» **TASK INSTRUCTIONS**:
Transcribe the data word for word, starting at the line that contains "Given: Click the" and ending at the line that contains "Looking at the screenshot, I should point(175,710).", with both lines included. Leave the pictures out of your transcription.

» **GIVEN RECORDS**:
- - - - -

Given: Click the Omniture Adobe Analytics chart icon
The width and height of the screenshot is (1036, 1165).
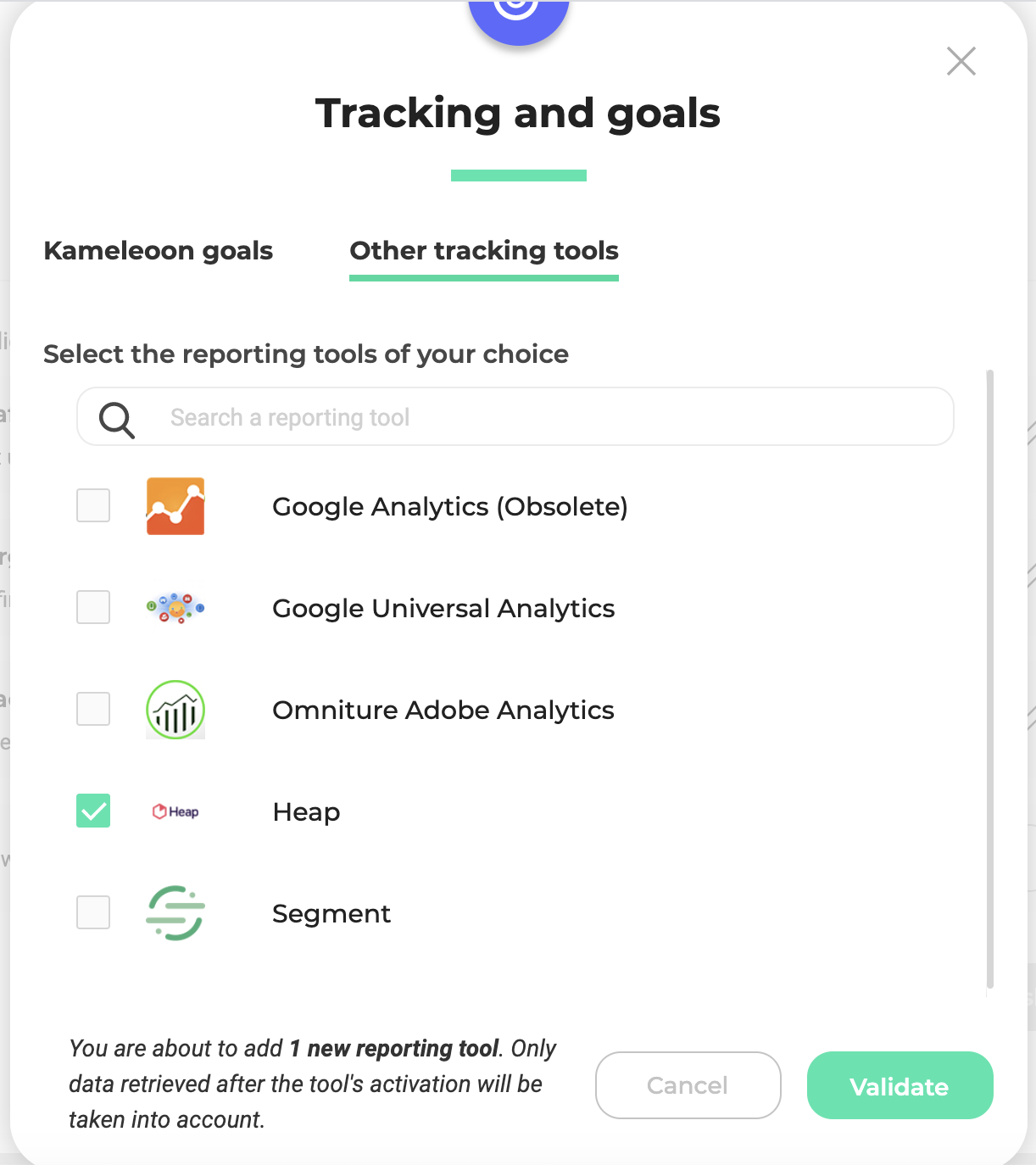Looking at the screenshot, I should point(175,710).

- - - - -

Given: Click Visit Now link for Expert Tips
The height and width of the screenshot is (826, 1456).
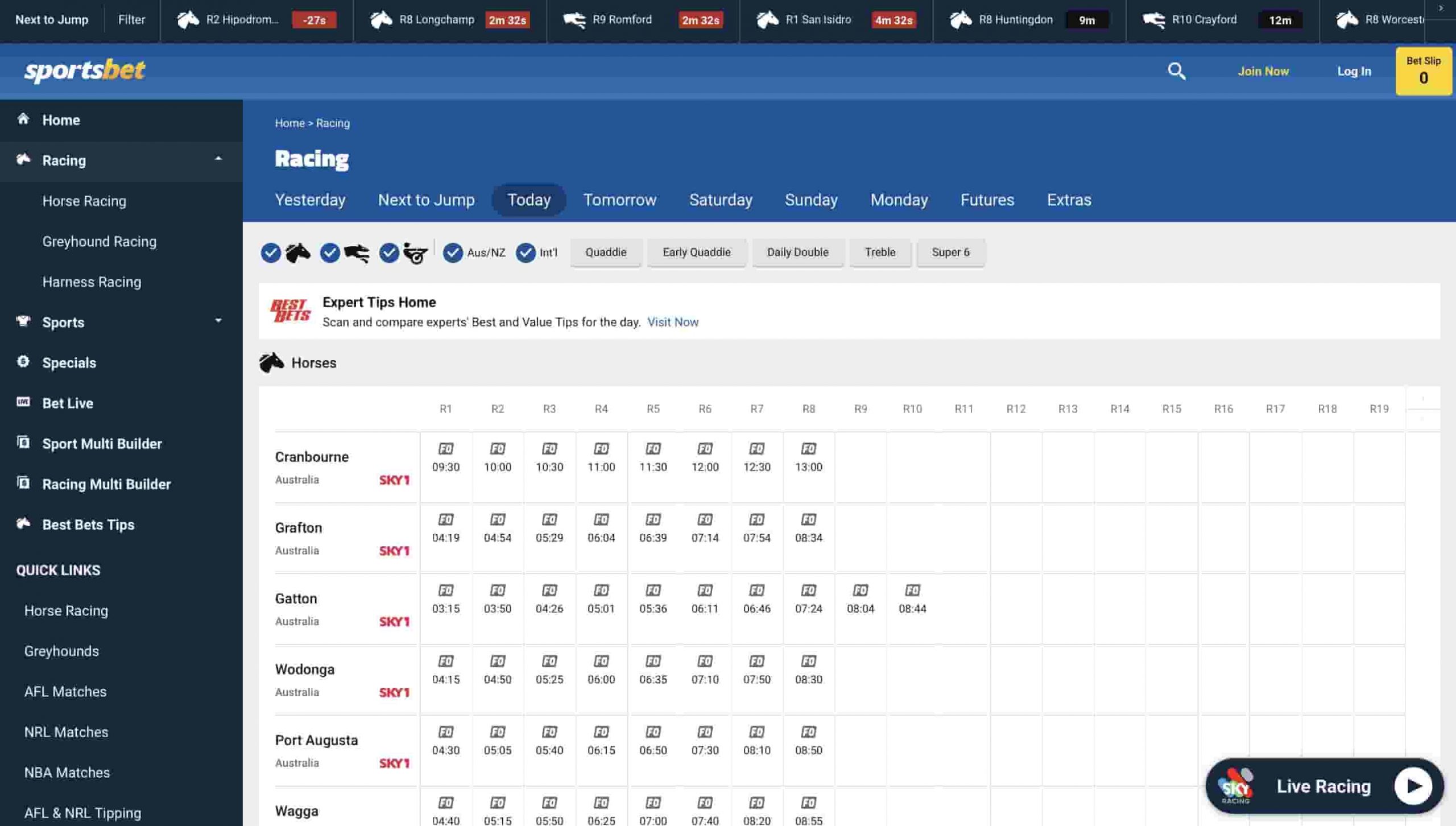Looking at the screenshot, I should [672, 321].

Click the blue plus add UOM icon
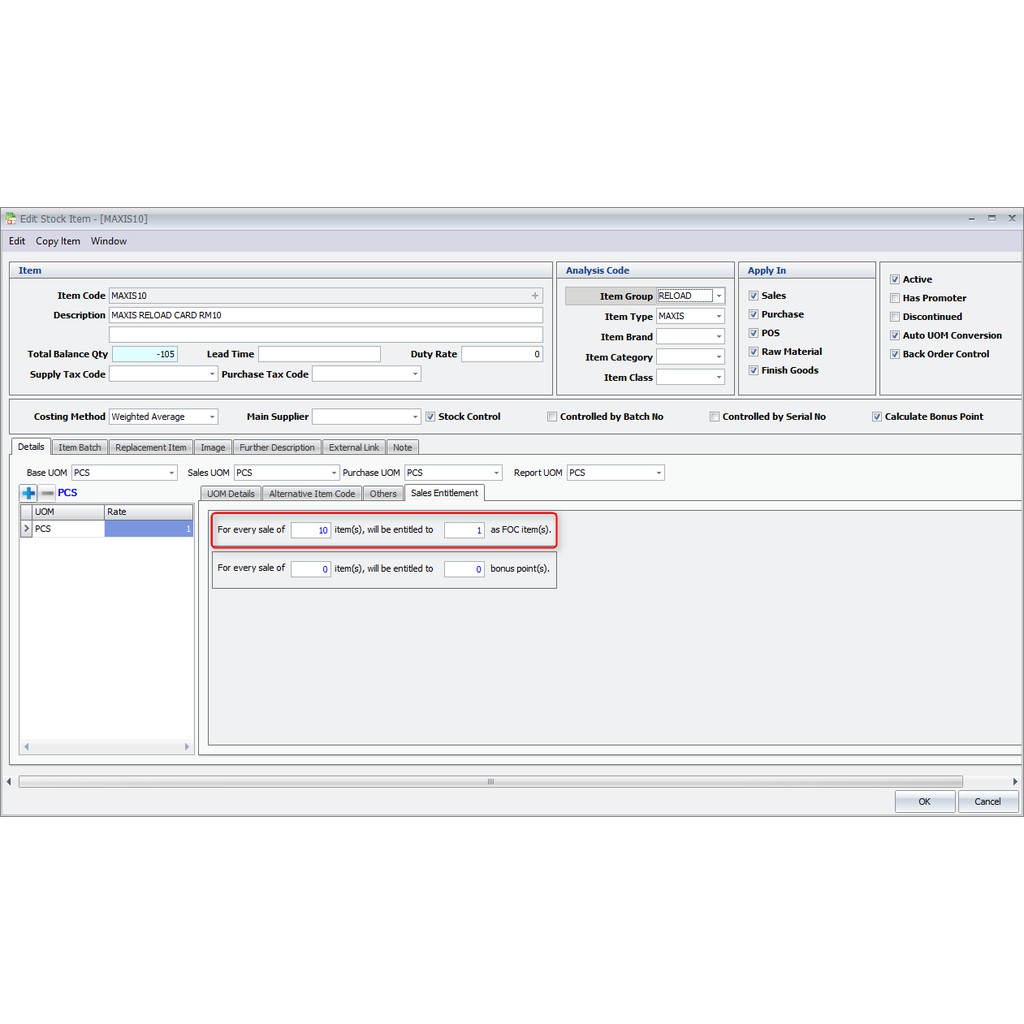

- - - - -

» **ANSWER IN FULL**:
Given: Click the Omniture Adobe Analytics chart icon
The width and height of the screenshot is (1036, 1165).
Looking at the screenshot, I should point(175,710).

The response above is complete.